HOMEDALE, Idaho — A staple in the community and Mr. Dependable. Those were just two ways a coworkers of Kenneth Olsen described him and what he meant to his hometown.

The popular math teacher at Homedale High School died in a motorcycle crash on Monday, leaving his family, friends and colleagues shocked. 

Principal Matthew Holtry described Olsen as the ultimate Homedale Trojans fan who took tremendous pride in his job. 

“He’s just a staple in our community and staff,” Holtry said. “And the thought of not having him here is something we’re still trying to wrap our minds around.”

Olsen loved working with his colleagues, and the students were his passion.
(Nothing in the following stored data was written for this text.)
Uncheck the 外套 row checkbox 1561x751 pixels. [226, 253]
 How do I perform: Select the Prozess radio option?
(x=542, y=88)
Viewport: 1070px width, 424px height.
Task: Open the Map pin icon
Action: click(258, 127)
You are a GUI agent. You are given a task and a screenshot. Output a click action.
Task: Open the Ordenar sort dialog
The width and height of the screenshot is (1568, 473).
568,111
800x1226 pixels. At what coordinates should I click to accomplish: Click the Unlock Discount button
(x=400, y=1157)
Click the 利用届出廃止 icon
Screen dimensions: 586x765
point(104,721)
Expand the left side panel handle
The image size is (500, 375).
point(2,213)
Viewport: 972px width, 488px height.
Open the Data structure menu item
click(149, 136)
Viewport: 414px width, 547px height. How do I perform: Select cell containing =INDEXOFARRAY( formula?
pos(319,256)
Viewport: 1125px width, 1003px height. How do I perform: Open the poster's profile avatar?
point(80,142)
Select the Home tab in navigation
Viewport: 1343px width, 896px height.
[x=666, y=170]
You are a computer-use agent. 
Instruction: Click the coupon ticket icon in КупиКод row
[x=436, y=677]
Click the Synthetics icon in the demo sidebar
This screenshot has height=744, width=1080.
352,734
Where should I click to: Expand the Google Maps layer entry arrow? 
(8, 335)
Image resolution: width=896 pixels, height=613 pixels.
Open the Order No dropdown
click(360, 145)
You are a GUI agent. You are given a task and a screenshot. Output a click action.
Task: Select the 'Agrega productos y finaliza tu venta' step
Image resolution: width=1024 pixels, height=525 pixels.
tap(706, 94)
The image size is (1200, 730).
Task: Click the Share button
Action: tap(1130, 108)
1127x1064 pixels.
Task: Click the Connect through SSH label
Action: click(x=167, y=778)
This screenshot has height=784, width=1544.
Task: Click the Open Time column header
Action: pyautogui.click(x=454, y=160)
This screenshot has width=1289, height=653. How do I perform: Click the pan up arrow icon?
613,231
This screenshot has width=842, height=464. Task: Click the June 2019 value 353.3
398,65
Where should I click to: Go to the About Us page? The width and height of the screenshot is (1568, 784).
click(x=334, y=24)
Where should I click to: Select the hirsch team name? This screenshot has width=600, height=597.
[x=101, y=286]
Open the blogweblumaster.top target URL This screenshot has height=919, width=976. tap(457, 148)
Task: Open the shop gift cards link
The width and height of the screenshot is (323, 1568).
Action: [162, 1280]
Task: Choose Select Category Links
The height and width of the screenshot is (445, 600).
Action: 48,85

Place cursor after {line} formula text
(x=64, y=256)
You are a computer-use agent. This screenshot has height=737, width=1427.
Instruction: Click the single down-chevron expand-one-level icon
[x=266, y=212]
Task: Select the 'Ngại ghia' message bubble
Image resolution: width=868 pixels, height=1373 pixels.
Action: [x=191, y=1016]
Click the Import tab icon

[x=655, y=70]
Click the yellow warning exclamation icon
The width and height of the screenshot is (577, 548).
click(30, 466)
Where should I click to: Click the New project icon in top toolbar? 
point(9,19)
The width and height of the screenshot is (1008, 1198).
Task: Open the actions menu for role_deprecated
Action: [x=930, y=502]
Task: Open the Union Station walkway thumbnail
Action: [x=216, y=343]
“He cared about every kid, I think anybody, and every student would all tell you they knew he cared about them and that he wanted to help them,” Holtry said. “He never gave up on anybody and was always willing to work with any student who wanted to learn.”

A longtime resident of the small town in Owyhee County, Olsen graduated from Homedale High in the early 1980s, and taught math there for the last 21 years. 

“His commitment was unmatched,” Holtry said. “He came to every sporting event, every extracurricular, every fundraiser, you counted on him being there.”

Olsen became a staple for the community, but also for his students. On top of his teaching responsibilities, he also coached tennis and helped get the building up and running in the morning.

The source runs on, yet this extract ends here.